== DATA SECTION
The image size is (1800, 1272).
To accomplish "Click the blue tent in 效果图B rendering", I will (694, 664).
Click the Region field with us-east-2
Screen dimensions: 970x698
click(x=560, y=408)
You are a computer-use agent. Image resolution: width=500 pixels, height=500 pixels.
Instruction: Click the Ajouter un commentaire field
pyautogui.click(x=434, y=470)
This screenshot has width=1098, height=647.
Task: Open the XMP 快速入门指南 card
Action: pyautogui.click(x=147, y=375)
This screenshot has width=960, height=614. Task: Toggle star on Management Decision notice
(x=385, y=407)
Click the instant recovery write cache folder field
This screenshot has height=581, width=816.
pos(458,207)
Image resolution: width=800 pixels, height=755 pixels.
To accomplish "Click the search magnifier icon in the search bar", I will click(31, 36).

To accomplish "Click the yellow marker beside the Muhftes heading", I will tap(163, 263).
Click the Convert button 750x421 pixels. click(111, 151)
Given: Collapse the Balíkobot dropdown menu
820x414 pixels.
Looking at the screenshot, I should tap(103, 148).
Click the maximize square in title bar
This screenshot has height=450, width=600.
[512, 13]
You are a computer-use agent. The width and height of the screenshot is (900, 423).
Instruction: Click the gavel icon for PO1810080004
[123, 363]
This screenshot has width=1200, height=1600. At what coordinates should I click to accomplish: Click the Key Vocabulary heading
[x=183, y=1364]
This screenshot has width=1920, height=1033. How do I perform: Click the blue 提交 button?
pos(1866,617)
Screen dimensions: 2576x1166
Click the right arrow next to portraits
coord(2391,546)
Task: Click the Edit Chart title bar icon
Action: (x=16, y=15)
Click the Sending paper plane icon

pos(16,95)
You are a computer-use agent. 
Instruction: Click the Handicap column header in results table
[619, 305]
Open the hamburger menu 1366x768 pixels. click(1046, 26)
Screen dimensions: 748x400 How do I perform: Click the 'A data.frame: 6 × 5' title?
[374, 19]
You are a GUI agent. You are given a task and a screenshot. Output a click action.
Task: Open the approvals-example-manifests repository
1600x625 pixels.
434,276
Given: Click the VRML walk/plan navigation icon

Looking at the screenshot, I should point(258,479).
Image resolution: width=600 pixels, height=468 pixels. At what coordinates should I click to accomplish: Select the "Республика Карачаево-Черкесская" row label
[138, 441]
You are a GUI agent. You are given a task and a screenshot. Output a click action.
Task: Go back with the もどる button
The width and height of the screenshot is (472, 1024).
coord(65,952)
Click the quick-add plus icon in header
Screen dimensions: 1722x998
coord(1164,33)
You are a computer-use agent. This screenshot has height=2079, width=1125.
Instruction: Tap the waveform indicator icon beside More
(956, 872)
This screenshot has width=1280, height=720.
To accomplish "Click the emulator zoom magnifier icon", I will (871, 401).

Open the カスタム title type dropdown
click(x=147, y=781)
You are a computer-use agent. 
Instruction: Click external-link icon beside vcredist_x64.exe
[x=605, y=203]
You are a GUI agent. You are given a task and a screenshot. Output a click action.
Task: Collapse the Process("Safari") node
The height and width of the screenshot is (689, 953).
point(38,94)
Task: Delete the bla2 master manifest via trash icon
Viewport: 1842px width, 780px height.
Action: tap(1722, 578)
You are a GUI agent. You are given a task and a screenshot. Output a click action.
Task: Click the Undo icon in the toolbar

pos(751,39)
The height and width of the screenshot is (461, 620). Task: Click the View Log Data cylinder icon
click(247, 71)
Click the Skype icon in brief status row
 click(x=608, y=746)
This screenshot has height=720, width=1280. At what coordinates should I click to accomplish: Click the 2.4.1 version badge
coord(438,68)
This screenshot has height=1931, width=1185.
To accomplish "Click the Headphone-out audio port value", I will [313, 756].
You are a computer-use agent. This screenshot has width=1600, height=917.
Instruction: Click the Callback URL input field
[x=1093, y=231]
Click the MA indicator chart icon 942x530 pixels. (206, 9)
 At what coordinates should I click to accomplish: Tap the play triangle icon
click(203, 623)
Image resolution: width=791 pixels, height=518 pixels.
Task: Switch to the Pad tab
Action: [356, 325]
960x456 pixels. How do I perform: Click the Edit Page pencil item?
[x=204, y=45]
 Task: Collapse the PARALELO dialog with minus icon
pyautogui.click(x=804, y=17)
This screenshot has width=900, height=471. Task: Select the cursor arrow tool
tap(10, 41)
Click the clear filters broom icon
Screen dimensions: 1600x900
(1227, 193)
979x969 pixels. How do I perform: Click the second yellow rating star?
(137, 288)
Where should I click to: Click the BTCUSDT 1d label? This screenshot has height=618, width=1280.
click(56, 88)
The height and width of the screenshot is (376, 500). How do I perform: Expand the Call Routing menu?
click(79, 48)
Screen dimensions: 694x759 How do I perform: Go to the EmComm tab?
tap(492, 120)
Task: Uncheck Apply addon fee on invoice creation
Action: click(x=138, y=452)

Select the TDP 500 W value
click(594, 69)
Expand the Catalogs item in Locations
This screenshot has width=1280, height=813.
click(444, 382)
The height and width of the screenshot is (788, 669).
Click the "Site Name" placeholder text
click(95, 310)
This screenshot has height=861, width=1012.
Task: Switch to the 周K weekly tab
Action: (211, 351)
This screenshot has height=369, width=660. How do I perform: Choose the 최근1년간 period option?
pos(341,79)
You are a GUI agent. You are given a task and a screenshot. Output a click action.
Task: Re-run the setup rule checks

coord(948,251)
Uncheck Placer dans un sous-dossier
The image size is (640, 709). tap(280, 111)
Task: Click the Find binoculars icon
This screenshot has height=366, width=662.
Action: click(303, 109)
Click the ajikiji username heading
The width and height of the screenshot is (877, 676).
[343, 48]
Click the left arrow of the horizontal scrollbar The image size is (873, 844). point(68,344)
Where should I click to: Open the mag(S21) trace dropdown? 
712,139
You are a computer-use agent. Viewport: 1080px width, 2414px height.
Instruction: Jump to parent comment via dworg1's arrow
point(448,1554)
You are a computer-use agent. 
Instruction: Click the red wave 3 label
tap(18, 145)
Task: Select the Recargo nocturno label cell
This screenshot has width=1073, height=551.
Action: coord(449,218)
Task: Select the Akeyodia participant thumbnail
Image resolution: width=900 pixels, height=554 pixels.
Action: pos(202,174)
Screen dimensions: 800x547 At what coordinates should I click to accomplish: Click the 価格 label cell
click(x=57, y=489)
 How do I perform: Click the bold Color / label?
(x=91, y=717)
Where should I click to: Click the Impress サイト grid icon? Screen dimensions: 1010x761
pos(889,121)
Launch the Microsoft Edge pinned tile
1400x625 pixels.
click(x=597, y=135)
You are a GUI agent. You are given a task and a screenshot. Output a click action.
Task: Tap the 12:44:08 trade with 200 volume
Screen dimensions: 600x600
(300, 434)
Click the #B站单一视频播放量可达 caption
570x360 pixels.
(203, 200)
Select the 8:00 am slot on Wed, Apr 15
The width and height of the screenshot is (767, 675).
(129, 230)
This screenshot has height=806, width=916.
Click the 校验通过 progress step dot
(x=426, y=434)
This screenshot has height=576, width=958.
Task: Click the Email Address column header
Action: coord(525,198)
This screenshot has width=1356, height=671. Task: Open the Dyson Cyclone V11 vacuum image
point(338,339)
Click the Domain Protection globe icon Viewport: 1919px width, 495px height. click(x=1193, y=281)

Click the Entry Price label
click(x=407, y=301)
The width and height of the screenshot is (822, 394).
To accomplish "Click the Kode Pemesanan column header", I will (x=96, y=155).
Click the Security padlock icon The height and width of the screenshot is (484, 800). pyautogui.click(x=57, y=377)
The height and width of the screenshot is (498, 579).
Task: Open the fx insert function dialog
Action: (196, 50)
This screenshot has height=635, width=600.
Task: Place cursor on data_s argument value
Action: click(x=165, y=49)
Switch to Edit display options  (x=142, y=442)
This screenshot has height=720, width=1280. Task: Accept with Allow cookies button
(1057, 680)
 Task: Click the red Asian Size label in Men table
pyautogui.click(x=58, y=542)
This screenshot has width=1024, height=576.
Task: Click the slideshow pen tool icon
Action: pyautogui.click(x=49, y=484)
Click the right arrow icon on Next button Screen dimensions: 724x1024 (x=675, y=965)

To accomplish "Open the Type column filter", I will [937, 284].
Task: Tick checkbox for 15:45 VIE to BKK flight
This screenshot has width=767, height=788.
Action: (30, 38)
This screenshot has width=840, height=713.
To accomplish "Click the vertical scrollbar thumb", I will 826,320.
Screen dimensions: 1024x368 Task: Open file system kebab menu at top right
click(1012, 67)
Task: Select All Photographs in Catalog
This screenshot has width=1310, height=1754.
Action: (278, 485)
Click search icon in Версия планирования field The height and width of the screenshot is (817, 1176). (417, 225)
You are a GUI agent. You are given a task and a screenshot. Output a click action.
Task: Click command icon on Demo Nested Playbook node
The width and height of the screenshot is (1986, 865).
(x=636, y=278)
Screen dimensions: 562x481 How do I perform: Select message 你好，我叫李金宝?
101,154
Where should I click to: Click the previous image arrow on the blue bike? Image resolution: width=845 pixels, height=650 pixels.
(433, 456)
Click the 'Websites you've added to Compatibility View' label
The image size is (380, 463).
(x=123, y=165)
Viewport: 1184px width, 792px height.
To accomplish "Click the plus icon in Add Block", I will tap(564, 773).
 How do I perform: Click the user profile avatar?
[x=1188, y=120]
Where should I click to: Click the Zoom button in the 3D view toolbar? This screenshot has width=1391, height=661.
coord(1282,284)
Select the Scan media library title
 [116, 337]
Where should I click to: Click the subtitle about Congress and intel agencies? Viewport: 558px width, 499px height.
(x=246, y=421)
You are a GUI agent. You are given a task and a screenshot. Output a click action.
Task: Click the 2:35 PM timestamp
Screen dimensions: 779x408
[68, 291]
====
YOUR TASK >> Wherever the string "scrollbar" appears in the records above, copy the line it sits in.

SOLUTION >>
Click the left arrow of the horizontal scrollbar The image size is (873, 844). point(68,344)
To accomplish "Click the vertical scrollbar thumb", I will 826,320.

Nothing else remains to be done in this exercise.